In the A/T/N scheme, positron emission tomography (PET) with specific ligands for Aβ or tau and/or cerebrospinal fluid (CSF) measurements give readouts for abnormal protein aggregates in living brain. Neurodegeneration/neuronal injury is detected by T1-weighted magnetic resonance imaging (MRI), providing a measure of grey matter atrophy in key regions such as the hippocampus, ventricular dilation, or sulcal widening (Jack et al., 2010). Alternately, measurement of total soluble tau proteins in the CSF serves as an indicator of global neuronal injury (Bartlett et al., 2012). Finally, PET with [18F]-fluorodeoxyglucose (FDG) can reveal reduced cortical glucose utilization, which is indicative of the impaired synaptic dysfunction in AD subjects compared to age-matched healthy controls (Mosconi et al., 2008). In general, scores for the several biomarkers of neurodegeneration/neuronal injury all correlate with the severity of AD pathology post mortem (Landau et al., 2010), supporting their use in diagnostics. Nonetheless, results of a recent investigation underlined the limited agreement between binarized read-outs of neuronal injury biomarkers (Alexopoulos et al., 2014).
The contemporary concept of cognitive reserve as a moderating factor between the extent of neurodegeneration and clinical deterioration entails a complex model wherein many different protective environmental factors contribute to cognitive reserve, in particular the number of years of education (YoE) (Yoon et al., 2016), but also occupational complexity (Andel et al., 2006; Potter et al., 2008), extent of intellectual activities during leisure time (Wilson et al., 2002; Verghese et al., 2003), or higher physical fitness (Okonkwo et al., 2014; Tolppanen et al., 2015; Duzel et al., 2016). Different imaging findings suggest that both structural and functional brain differences may underlie cognitive reserve, e.g. a larger premorbid brain volume (Perneczky et al., 2010) or greater left frontal cortex connectivity (Franzmeier et al., 2018).
How exactly to quantify cognitive reserve is another matter. Cognitive reserve is conceptualized as the extent to which cognitive performance exceeds what might be expected from the level of brain pathology. Residualized cognitive performance (after regression of pathology markers) has been previously suggested as an objective marker of reserve predictive for future cognitive changes in aging and AD (Reed et al., 2010). However, it remains uncertain which marker(s) of brain pathology should be used to estimate the expected level of cognitive performance. Here, we propose to use the neurodegeneration biomarkers that were recently introduced for the purely biomarker-based A/T/N staging system of AD (Jack Jr et al., 2016), where “A” stands for PET assessment of amyloidosis, “T” for CSF assessment of total tau pathology (CSFt-tau), and “N” stands for neurodegeneration illustrated by structural MRI.
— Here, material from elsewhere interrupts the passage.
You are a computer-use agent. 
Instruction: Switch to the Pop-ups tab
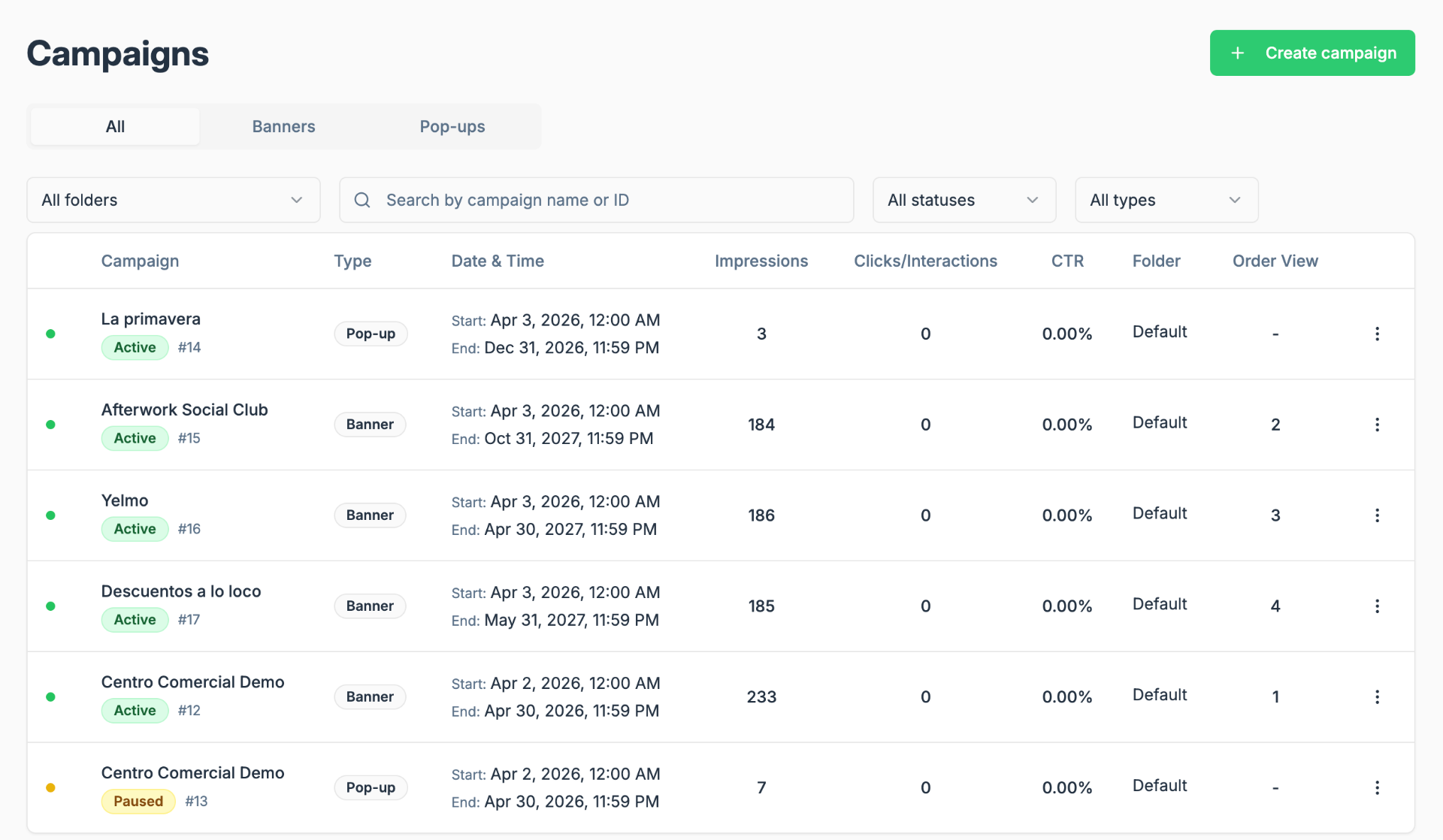pos(452,126)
Thus, we first correlated biomarkers for neuronal injury in a series of patients with their individual cognitive status measured by MMSE and tested for an association of individual residuals with YoE as a predictor of cognitive reserve. We then created a model based on biomarkers of neuronal injury along with relevant covariates for AD to calculate the expected individual cognitive performance. Finally, we tested if the discrepancy between measured and model-derived cognitive performance, as a surrogate of cognitive reserve, could predict cognitive deterioration in later follow-up at the single patient level.
2. Methods
2.1. Study design and patient enrollment
The study included patients with mild cognitive impairment (MCI) or mild to moderate AD dementia, all confirmed as having AD dementia in clinical follow-up (27 ± 13 months). The subjects were recruited and scanned in a clinical setting at the University of Munich Department of Nuclear Medicine between 2010 and 2016. Patients had been referred by the Departments of Neurology, Psychiatry and Institute for Stroke and Dementia Research. The local ethics committee approved analysis of the anonymized data (application 399–09). All subjects underwent clinical dementia workup, including detailed cognitive testing, structural MRI, CSF-examination, and FDG-PET. Requirements for inclusion were clinically suspected AD, an available structural MRI, and a CSF-examination. Confirmation of AD during a clinical follow-up of ≥12 months was obligatory for inclusion. Patients with insufficient clinical data (e.g. no clinical follow-up confirming the suspected diagnosis) were excluded. Further exclusion criteria were stroke, major depression, cerebral manifestation of malignancies, and other severe neurological or psychiatric disorders.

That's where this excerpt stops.